Lance and Me
With Lance and me it was never about the bike. I heard his
story and read his book at a time in my life where it just struck a chord. I
had lost my Uncle to cancer and I had been through a horrendous period in life
starting with sciatica and ending with an operation on my spine, massive weight
gain and a fondness for painkillers.
I saw sports people wearing these yellow bands. Did some
investigation which led me to the book and I read.
I was gripped by his fight with cancer. I admired Lance for
his fortitude in defeating the disease and getting back not just to health but
to full blown, rip up the road health. I took enormous strength from that. I
bought one of those yellow bands and used it big time.
I lost 4 to 5 stones over a few years and in every rocky patch
I looked at the band I thought “Well if Lance beat what he beat, I can leave
that cake!” His fight for the best medical care and the thirst for 2nd
and 3rd opinions struck home. I had plenty of causes to complain
about some of my care. (A story for another day) Most importantly looking at
that little yellow band inspired me, sometimes even shamed me in to working to
return to not just health but competitive, better functioning fitness and 12 years down the line
from a spinal operation I play football (6 years competitively) and I ride, no
wait, race bikes. All through the years that little yellow band has been a
reminder of my Uncle. He couldn’t win his fight but Fuck Me I am going to fight
for him and live so he would have been proud of me, not just in sport but as a
person.
So there you go. That’s how Lance arrived in my life and
actually made me Livestrong. It wasn’t about the bike. Strange as this may
sound to some people as I have had a pro-cyclist as a hero and I am an avid
rider/racer, follower of bikes but I did not get into cycling until 3 or 4
years after I read his book.
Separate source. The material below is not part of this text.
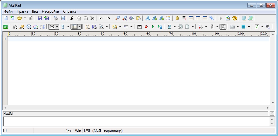This screenshot has width=278, height=136.
Task: Click the Print icon in toolbar
Action: [x=56, y=18]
I was a footballer (much better than I ever will
be a cyclist). It was actually a group of school kids who cycled Lands’ End to
John O’Groats in the summer of 2006 as part of my dad’s cycling group that
inspired me to get on the bike when looking for an alternate exercise before my
knees got shot on the football field. My ultimate inspiration on the bike was
Mark Beaumont who cycled round the world and came from Scotland. They were
about the bike.
I can’t lie. When Lance made his comeback the man and bike
intertwined and I had my Radioshack replica jersey for cycling but still it was
Livestrong, the man in Lance, who was the conscience on my shoulder telling me
to get better.
So for the last 7 or 8 years, I felt I owed Lance and with
every accusation I defended him. In any cycling/Lance argument I was his
biggest advocate. “He didn’t/couldn’t have taken EPO. I’ve read his book. He is
a better man than that. You just don’t get it.” I kept that going until 2 days
ago when he confessed.
He confessed, and yet, I’m still not sure of what to think.
I don’t condone doping or cheating. I hate it but I know what
he means when he says he had to level the playing field. We all know the UCI
are an inept organisation and did little or nothing to help the situation then,
but with drugs you can never really know the truth. Was he really the best
after the playing field was levelled? An area now so grey it can’t really be
proved.
What is unfair is to make Lance the scapegoat of all sporting
drug scandals. Sharon Davies campaigned for years about how she had to swim
against and come 2nd place to East Germans in the 70’s and 80’s and
was only ever rebuffed and refused comment from the IOC. Bjarne Riis seems to
have avoided all punishment despite his admissions of drug taking while Laurent
Fignon had a statue erected to him in Paris despite his admissions. I read on
BBC sport not yesterday that “Match-fixing in football today
generates "hundreds of billions of euros per year" around the world,
the head of Interpol has warned” and the less said about FIFA the
better. Lance doesn’t need let off. Sport and fans need organisations to go as
hard on the cheats in every sport. Then maybe no potential great sportsman or
woman will feel they have to do a “Lance” in order to level the playing field.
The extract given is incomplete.